Protein flexibility can be both an opportunity and a barrier – quite literally, when a solid wall of protein seems to block opportunities for fragment growing. But like secret doorways, protein domains can yawn open to expose tunnels and cavities. An example of this was published earlier this year in Bioorg. Med. Chem. Lett. by Stuart Francis and collaborators at the CRUK Beatson Institute.
The researchers were interested in fascin 1, which increases the invasiveness of multiple cancers by helping pack filamentous actin into bundles important for cell migration. The team began their search for an inhibitor by performing a surface plasmon resonance (SPR) screen of 1050 fragments, generating an impressive 53 hits. Although a number of these were reported to bind to multiple sites on the protein, only one is discussed.
Compound 1 binds between two domains of the protein in a pocket that does not exist in unbound fascin. However, the fact that the pocket completely envelopes the fragment “hampered attempts to develop the series.” Fortunately, the researchers were following the patent literature, and when they characterized compound 2 (not a fragment, and reported by a different group), they discovered that while it binds in the same pocket as compound 1, additional conformational changes occur to accommodate the larger molecule.

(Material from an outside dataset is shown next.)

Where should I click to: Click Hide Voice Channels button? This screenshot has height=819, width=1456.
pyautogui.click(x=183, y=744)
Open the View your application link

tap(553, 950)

Next, the researchers looked for analogs of compound 2 and also performed a virtual screen against the enlarged pocket. Of 110 commercial compounds tested, three gave dissociation constants better than 100 µM, including compound 3. The researchers recognized that compound 3 lacks the halogens found on both the original fragment and compound 2, and by adding these they were able to improve the affinity more than ten-fold. Further optimization ultimately led to BDP-13176, with mid-nanomolar affinity by SPR and ITC as well as activity in a functional assay. Although the molecule has reasonable solubility and stability against liver microsomes, it has low permeability and high efflux.
This is a nice structure-based design story, and while the fragment did provide some information about the binding site, one could argue that the real breakthrough came with determining the binding mode of compound 2. Indeed, without this information, it would have been all too easy to assume that the pocket was not ligandable. This is an important reminder that crystal structures usually only reveal one form of a protein. The system is also a good test case for modelers who want to see how their algorithms perform against a dynamic protein. Breakthroughs are often unexpected, and it is always worth making a few compounds that don’t look like they’ll fit.